From the records below, print exactly the lines starting at the one containing "Viewport: 2302px width, 961px height." and ending at the one containing "The image size is (1200, 800).", ends included, and nothing else.

# Dataset records
******************************

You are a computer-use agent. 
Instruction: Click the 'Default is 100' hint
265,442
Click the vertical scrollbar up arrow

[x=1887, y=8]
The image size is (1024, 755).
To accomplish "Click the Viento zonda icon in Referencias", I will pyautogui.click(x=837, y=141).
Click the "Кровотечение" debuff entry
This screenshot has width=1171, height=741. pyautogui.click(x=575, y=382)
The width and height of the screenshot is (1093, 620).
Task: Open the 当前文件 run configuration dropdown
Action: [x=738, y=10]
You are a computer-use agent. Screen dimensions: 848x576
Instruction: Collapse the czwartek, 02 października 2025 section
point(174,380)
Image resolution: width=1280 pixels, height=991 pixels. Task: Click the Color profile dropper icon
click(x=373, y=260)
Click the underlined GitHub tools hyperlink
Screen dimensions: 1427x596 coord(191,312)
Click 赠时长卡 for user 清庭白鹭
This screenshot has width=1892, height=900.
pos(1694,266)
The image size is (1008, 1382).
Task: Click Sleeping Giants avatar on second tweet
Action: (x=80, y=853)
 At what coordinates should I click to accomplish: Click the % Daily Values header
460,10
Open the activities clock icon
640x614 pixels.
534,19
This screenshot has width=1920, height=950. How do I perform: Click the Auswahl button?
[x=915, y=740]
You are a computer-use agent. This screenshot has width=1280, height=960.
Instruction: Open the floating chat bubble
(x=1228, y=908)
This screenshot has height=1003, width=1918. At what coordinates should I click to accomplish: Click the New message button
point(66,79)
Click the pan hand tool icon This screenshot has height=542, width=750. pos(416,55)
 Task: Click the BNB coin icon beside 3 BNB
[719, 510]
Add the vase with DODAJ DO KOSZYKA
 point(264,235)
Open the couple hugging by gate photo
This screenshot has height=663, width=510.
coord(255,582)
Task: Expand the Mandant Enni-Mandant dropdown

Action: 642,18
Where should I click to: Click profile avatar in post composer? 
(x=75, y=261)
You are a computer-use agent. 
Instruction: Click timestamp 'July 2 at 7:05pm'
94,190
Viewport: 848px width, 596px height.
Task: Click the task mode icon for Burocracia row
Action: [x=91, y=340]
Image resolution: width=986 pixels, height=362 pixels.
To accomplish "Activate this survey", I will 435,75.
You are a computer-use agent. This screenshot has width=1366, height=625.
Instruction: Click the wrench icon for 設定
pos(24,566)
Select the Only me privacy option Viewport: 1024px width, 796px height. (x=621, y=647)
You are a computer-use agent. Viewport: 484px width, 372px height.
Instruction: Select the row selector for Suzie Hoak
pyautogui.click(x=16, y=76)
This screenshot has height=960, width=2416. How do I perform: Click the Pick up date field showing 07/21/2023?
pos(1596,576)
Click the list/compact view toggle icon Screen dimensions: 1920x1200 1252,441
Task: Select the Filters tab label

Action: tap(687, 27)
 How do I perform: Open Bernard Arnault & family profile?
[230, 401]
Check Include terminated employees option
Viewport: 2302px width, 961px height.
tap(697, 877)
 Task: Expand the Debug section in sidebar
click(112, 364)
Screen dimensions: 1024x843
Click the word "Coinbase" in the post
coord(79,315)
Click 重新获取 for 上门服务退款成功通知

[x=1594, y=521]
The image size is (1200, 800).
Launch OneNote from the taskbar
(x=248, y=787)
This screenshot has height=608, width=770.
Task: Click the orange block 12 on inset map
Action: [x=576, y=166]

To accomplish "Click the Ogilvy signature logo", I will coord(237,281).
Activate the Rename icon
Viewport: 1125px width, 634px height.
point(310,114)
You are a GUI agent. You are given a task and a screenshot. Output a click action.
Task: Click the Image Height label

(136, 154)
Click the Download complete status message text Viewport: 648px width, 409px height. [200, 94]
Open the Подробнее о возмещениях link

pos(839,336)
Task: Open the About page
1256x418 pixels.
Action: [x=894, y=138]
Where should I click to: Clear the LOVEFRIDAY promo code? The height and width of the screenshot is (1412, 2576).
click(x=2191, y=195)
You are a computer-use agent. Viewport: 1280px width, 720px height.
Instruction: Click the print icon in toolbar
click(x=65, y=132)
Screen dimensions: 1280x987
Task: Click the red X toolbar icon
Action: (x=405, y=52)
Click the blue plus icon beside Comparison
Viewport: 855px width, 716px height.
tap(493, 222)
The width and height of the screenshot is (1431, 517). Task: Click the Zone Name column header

******************************

# Expected answer
Viewport: 2302px width, 961px height.
tap(697, 877)
 Task: Expand the Debug section in sidebar
click(112, 364)
Screen dimensions: 1024x843
Click the word "Coinbase" in the post
coord(79,315)
Click 重新获取 for 上门服务退款成功通知

[x=1594, y=521]
The image size is (1200, 800).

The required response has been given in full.